Listing of text and element pointing
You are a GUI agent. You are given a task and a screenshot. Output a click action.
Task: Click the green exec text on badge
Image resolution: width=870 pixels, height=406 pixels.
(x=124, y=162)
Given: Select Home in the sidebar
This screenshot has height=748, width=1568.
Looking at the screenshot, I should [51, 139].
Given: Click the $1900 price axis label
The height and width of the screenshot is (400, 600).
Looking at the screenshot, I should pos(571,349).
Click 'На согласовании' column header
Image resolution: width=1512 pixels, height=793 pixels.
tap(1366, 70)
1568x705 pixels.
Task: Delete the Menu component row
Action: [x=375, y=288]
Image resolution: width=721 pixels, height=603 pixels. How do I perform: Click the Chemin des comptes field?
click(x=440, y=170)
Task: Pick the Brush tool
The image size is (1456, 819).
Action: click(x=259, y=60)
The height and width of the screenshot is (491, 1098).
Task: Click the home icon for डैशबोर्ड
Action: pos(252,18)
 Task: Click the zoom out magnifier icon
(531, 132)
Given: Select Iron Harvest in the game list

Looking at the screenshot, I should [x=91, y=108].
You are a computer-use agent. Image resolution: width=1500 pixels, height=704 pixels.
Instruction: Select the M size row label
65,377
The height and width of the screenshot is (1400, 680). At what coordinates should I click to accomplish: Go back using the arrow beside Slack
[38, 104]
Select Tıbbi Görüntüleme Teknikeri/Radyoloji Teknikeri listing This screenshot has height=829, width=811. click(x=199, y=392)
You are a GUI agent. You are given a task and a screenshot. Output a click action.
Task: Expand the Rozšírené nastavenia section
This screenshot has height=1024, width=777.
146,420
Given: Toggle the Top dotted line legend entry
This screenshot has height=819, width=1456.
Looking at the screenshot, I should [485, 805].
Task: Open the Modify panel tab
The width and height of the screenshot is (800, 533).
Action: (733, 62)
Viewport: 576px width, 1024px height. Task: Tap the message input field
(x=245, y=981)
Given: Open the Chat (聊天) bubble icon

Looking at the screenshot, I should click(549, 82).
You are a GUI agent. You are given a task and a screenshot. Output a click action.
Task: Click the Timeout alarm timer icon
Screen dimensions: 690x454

SHORT TASK
Present every line of the listing as a Markdown table with the columns "No." and "Line," numbering the rows in order and omitting blank lines.

TASK OUTPUT
| No. | Line |
|---|---|
| 1 | You are a GUI agent. You are given a task and a screenshot. Output a click action. |
| 2 | Task: Click the green exec text on badge |
| 3 | Image resolution: width=870 pixels, height=406 pixels. |
| 4 | (x=124, y=162) |
| 5 | Given: Select Home in the sidebar |
| 6 | This screenshot has height=748, width=1568. |
| 7 | Looking at the screenshot, I should [51, 139]. |
| 8 | Given: Click the $1900 price axis label |
| 9 | The height and width of the screenshot is (400, 600). |
| 10 | Looking at the screenshot, I should pos(571,349). |
| 11 | Click 'На согласовании' column header |
| 12 | Image resolution: width=1512 pixels, height=793 pixels. |
| 13 | tap(1366, 70) |
| 14 | 1568x705 pixels. |
| 15 | Task: Delete the Menu component row |
| 16 | Action: [x=375, y=288] |
| 17 | Image resolution: width=721 pixels, height=603 pixels. How do I perform: Click the Chemin des comptes field? |
| 18 | click(x=440, y=170) |
| 19 | Task: Pick the Brush tool |
| 20 | The image size is (1456, 819). |
| 21 | Action: click(x=259, y=60) |
| 22 | The height and width of the screenshot is (491, 1098). |
| 23 | Task: Click the home icon for डैशबोर्ड |
| 24 | Action: pos(252,18) |
| 25 |  Task: Click the zoom out magnifier icon |
| 26 | (531, 132) |
| 27 | Given: Select Iron Harvest in the game list |
| 28 | Looking at the screenshot, I should [x=91, y=108]. |
| 29 | You are a computer-use agent. Image resolution: width=1500 pixels, height=704 pixels. |
| 30 | Instruction: Select the M size row label |
| 31 | 65,377 |
| 32 | The height and width of the screenshot is (1400, 680). At what coordinates should I click to accomplish: Go back using the arrow beside Slack |
| 33 | [38, 104] |
| 34 | Select Tıbbi Görüntüleme Teknikeri/Radyoloji Teknikeri listing This screenshot has height=829, width=811. click(x=199, y=392) |
| 35 | You are a GUI agent. You are given a task and a screenshot. Output a click action. |
| 36 | Task: Expand the Rozšírené nastavenia section |
| 37 | This screenshot has height=1024, width=777. |
| 38 | 146,420 |
| 39 | Given: Toggle the Top dotted line legend entry |
| 40 | This screenshot has height=819, width=1456. |
| 41 | Looking at the screenshot, I should [485, 805]. |
| 42 | Task: Open the Modify panel tab |
| 43 | The width and height of the screenshot is (800, 533). |
| 44 | Action: (733, 62) |
| 45 | Viewport: 576px width, 1024px height. Task: Tap the message input field |
| 46 | (x=245, y=981) |
| 47 | Given: Open the Chat (聊天) bubble icon |
| 48 | Looking at the screenshot, I should click(549, 82). |
| 49 | You are a GUI agent. You are given a task and a screenshot. Output a click action. |
| 50 | Task: Click the Timeout alarm timer icon |
| 51 | Screen dimensions: 690x454 |